Zespół Trans MF Pro Race Team zaliczył najlepszy wynik w historii swoich występów w cyklu Speedway Best Pairs. Niemiecka drużyna zajęła drugie miejsce podczas otwierającej cykl rundy w Toruniu, a największa w tym zasługa Leona Madsena, który w siedmiu wyścigach zdobył aż 19 punktów.
Tak, jak można było obstawiać, że Fogo Power „zgarnie” kolejne zwycięstwo na Motoarenie, tak Trans MF skazywany był na walkę o przetrwanie. Nawet prezes firmy Trans MF, Bernhard Muggenthaler nie spodziewał się, że jego zawodnicy mogą osiągnąć tak dobry wynik. Wielka w tym zasługa Leona Madsena, który „pojechał” fantastyczne zawody. W sześciu wyścigach, Duńczyk odjeżdżał rywalom i bezproblemowo wygrywał wyścig za wyścigiem. Dopiero w ostatniej gonitwie musiał ulec parze Hampel – Sajfutdinow.
W Toruniu, zespół Trans MF Pro Race Team zdobył łącznie (wraz z półfinałami) 24 punkty, z czego 19 należy do Leona Madsena.
- To była bardzo długa zima, którą ciężko przepracowałem po to, by być odpowiednio przygotowanym do sezonu. Jestem w świetnej formie, dobrze czuję się na motocyklu mimo tego, że to były moje pierwsze treningi oraz zawody w tym sezonie.

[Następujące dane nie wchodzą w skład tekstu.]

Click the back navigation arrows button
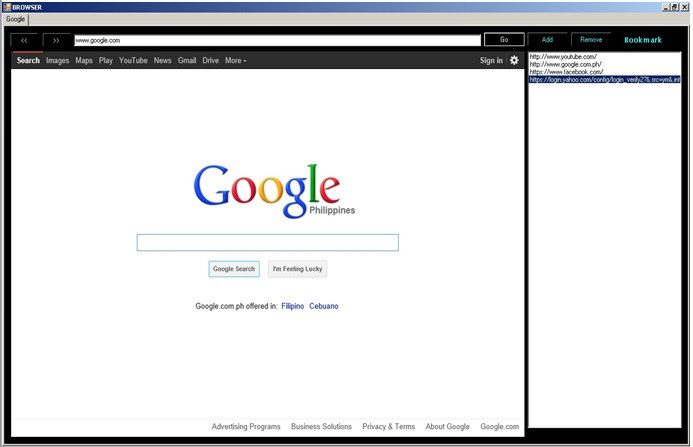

Nie mieliśmy żadnych kłopotów ze sprzętem, wszystko „zagrało” perfekcyjnie. Jestem z tego powodu bardzo zadowolony. Zawsze dobrze jest otworzyć sezon w taki sposób – powiedział Leon Madsen.
Podczas gdy Madsen imponował skutecznością, jego partnerzy z zespołu mieli ogromne problemy z odpowiednim dopasowaniem sprzętu do toruńskiej nawierzchni. Duńczyk podkreśla, że nie jest ważne to, kto ile punktów zdobył, najważniejsze jest to, że Trans MF Pro Race Team stanął na podium w Toruniu.
- To są zawody drużynowe, nieważne kto jak pojedzie. Chodzi o końcowy wynik. Nawet, gdy chłopakom coś nie wychodziło, a ja jechałem dobrze, słuchałem ich rad i sam starałem się im pomóc. To dzięki temu udało nam się osiągnąć tak dobry rezultat – dodaje duński zawodnik.
Przed zespołem Trans MF Pro Race Team jeszcze dwie rundy cyklu Speedway Best Pairs. Przed sezonem, drużyna z Niemiec celowała w podium podczas finałowej rundy, która odbędzie się w Landshut. Patrząc na wynik toruńskich zmagań, Trans MF nie jest bez szans w walce o podium klasyfikacji generalnej cyklu.
- To świetne uczucie, gdy możesz dać radość ludziom, którzy Cię oglądają i którzy na Ciebie liczą. Nie jesteśmy tutaj po to, by po prostu wziąć udział w tych turniejach. Będziemy walczyć o podium – zakończył Leon Madsen.